**WHAT YOU SHOULD DO**
The full set of lines below has to be duplicated exactly, with no picture kept.

**Collected data entries**
_ _ _

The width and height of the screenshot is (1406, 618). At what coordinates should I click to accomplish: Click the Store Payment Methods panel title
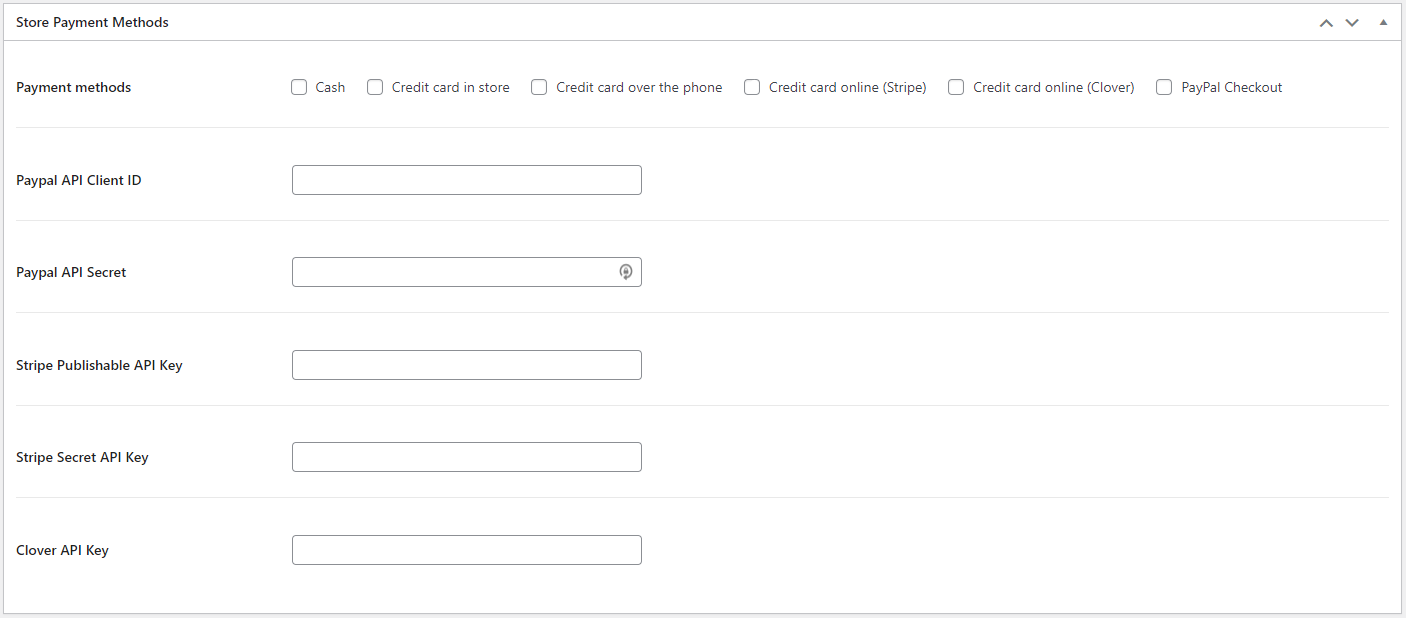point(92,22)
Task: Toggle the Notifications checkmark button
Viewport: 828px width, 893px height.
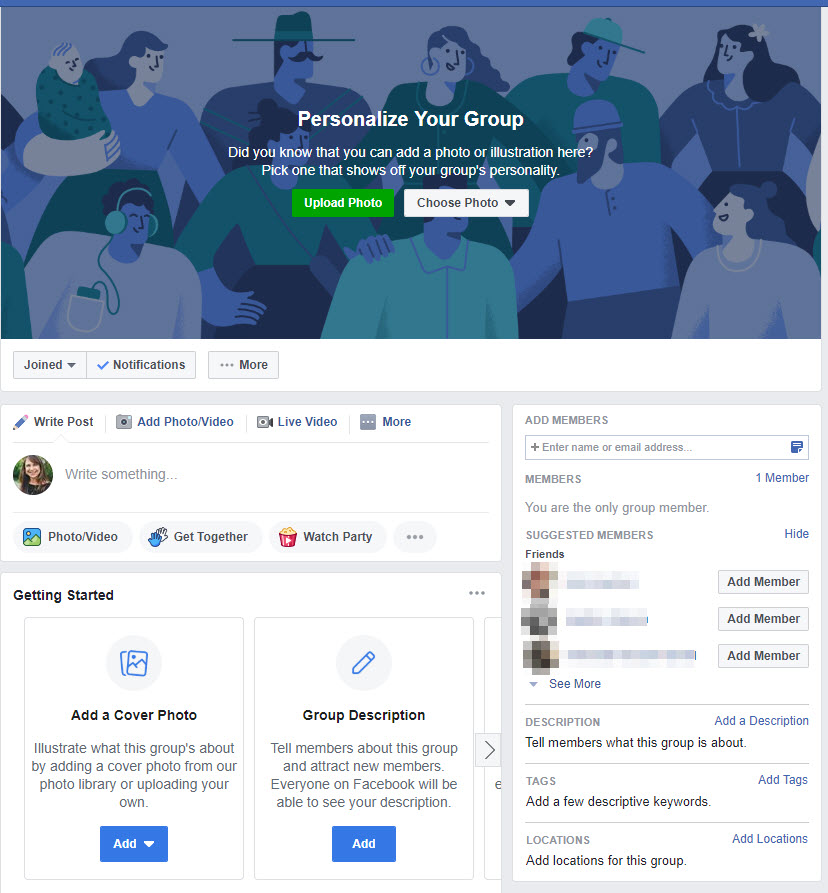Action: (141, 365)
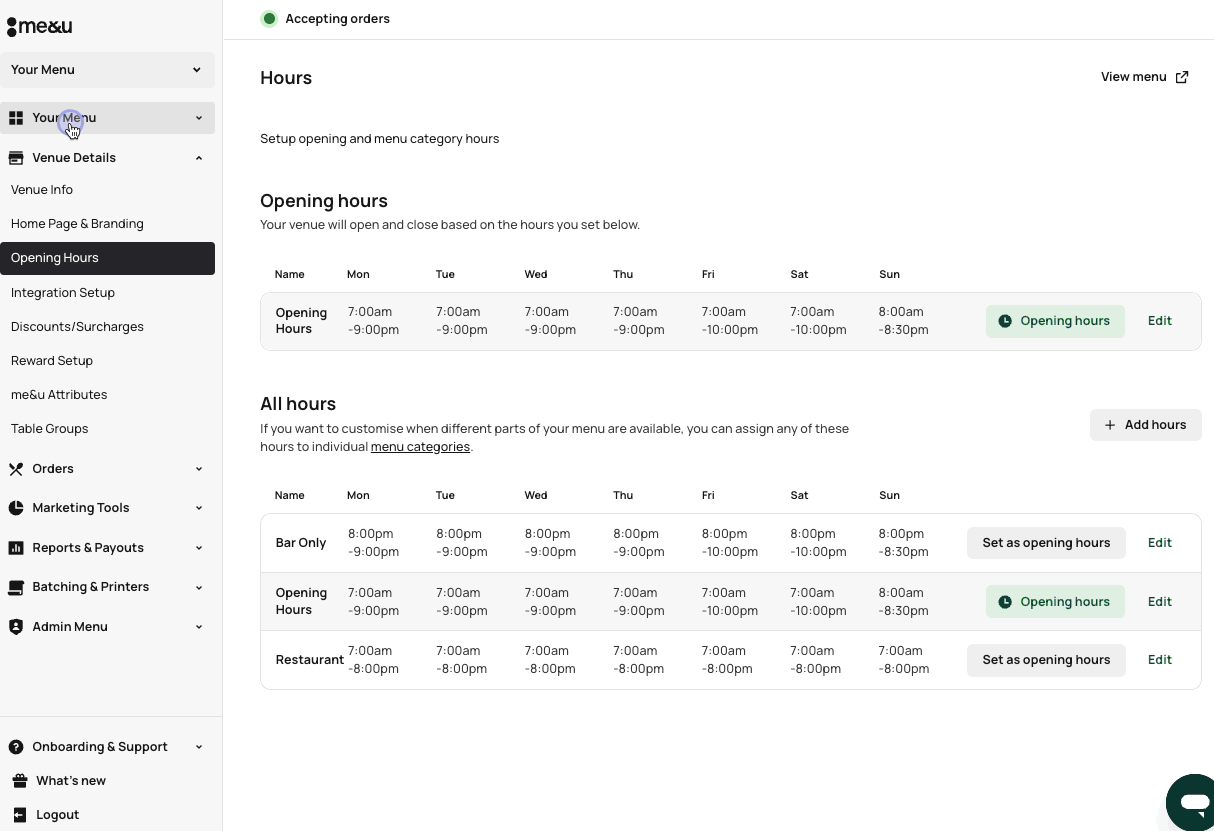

_ _ _

**RESULT FOR THIS EXERCISE**
The width and height of the screenshot is (1406, 618). At what coordinates should I click to accomplish: Click the Store Payment Methods panel title
point(92,22)
Task: Toggle the Notifications checkmark button
Viewport: 828px width, 893px height.
Action: (141, 365)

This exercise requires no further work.